To remembering that every student brings a unique set of experiences and interpretations that influence their learning
Students come to our classrooms with ideas and ways of thinking based on their life experiences. They are not blank slates and their previous experiences act as lenses or filters for learning. As teachers we need to remember that each student is unique with useful ideas and life experience that we can leverage in our classrooms.
One approach to learning shows that little by little, experience by experience, people consciously and unconsciously construct their own understanding of the world. Engaging in the practices in science and math classrooms is one important way that students can build understanding over time. This construction is a complex web of information, experiences, and interpretations. It is a unique mix for each student, and it acts as a lens or filter through which the student tries to make sense of the world. As a teacher we need to uncover and attend to the ideas and thinking our students bring to the classroom. This is an important shift if we really want to engage students in the practices because once we really embrace this idea we can build opportunities for students to use their prior knowledge in productive ways.
When students encounter new information, we often see one of these things happen:
1. Good fit: The new information agrees with or fits well into their current understanding, and the student may incorporate the information into their current mental construction. If this happens, their world view has just grown.
2. Revision: The new information challenges their current understanding in a compelling way (i.e. the student discovers that the new makes more sense than the old), the student may revise their current mental construct to account for the new information. Their world view has just been revised.
3. Rejection: If the new information challenges their current understanding but is not compelling or understandable, the student may reject the new information. Their world view has not changed.
Students sometimes have little awareness of their own ideas and mental processing. So if we care about what kids know and understand we have to first think about what ideas they are drawing upon and their interpretations of what is happening or what they are hearing or reading. Teaching with the practices means that students are really thinking and participating in their own learning. As teachers we need to remember the importance of their unique experiences and provide opportunities for them to bring their ideas out and examine them.
Strategies to make students’ ideas and reasoning visible:
Provide students the opportunity to construct initial ideas or explanations either individually or in small groups. This provides the opportunity for students to consider what they do know in order to construct a reasonable account of the phenomenon or solution to a mathematical problem. Give them a chance to think early in the learning process, not only after they have sat through a lecture or seen a procedure for approaching a math problem.
Ask students to create an external representation of their ideas. In doing so, the students can explore their ideas and have a product that can be used to share their ideas with others.

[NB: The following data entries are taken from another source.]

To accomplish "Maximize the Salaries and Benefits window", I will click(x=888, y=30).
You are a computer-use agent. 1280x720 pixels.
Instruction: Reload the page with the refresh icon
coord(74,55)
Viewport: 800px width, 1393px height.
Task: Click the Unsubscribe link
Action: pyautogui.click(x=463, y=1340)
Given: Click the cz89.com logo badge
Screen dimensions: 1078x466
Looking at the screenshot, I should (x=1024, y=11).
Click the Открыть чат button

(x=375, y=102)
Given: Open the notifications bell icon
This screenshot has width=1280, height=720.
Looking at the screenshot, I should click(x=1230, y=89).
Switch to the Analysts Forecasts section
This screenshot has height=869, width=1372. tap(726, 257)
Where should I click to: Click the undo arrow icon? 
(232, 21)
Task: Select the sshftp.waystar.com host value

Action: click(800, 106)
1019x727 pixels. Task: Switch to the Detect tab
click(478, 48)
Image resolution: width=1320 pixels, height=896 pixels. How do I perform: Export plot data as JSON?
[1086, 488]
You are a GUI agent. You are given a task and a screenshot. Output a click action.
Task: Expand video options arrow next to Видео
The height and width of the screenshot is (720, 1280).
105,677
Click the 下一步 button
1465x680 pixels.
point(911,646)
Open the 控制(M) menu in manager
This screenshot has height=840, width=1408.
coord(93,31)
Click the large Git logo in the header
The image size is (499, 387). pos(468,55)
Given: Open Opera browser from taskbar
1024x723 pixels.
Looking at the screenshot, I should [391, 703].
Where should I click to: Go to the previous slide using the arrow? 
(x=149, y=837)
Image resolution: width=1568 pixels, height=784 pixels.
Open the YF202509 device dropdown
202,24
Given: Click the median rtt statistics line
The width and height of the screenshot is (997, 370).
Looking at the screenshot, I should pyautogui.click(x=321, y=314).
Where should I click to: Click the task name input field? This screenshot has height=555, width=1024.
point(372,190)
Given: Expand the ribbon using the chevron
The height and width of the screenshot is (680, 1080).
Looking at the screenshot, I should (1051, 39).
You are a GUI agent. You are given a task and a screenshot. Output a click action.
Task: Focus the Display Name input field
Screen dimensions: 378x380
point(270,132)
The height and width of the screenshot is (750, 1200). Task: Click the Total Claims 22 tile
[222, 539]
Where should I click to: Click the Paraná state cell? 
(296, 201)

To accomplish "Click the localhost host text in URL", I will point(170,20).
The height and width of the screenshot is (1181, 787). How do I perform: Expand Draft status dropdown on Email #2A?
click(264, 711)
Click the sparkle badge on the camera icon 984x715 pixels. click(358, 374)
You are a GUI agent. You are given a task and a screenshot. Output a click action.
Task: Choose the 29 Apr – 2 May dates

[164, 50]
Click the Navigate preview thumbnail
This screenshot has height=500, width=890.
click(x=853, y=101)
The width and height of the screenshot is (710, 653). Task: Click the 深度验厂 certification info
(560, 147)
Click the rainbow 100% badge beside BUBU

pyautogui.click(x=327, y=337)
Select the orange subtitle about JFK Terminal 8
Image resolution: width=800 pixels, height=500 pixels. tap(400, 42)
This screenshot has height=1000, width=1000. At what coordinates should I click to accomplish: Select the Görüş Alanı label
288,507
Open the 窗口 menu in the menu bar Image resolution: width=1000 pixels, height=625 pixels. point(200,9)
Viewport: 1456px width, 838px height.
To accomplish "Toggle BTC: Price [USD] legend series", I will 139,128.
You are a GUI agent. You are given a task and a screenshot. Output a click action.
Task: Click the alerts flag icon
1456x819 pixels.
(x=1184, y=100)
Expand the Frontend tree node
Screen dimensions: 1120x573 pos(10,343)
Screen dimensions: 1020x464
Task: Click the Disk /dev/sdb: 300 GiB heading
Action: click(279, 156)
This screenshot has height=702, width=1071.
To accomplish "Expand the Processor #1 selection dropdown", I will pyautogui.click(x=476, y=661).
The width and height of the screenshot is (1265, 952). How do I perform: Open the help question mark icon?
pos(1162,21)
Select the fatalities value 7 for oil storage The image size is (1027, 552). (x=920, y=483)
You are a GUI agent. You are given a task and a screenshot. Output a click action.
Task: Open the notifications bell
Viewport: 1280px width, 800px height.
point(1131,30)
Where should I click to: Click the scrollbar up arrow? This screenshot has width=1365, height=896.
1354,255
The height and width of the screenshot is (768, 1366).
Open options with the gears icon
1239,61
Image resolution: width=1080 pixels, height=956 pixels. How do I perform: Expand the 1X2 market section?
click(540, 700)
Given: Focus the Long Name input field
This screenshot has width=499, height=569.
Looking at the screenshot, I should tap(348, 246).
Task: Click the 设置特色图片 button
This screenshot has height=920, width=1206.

Use prompts to elicit students’ ideas and rationales. The purpose for these prompts is to help students clarify and make public their own ideas for others to understand. However, the expectation is not for students to use precise academic language yet. Example prompts include the following:
General Conversation
1. "What do you think?"
2. "What makes you say that? How do you know?"
Student product
1. "What does ____ represent in your diagram/drawing/graph/table?"
2. "How does this [representation] represent the question/phenomenon that we’re trying to explain?"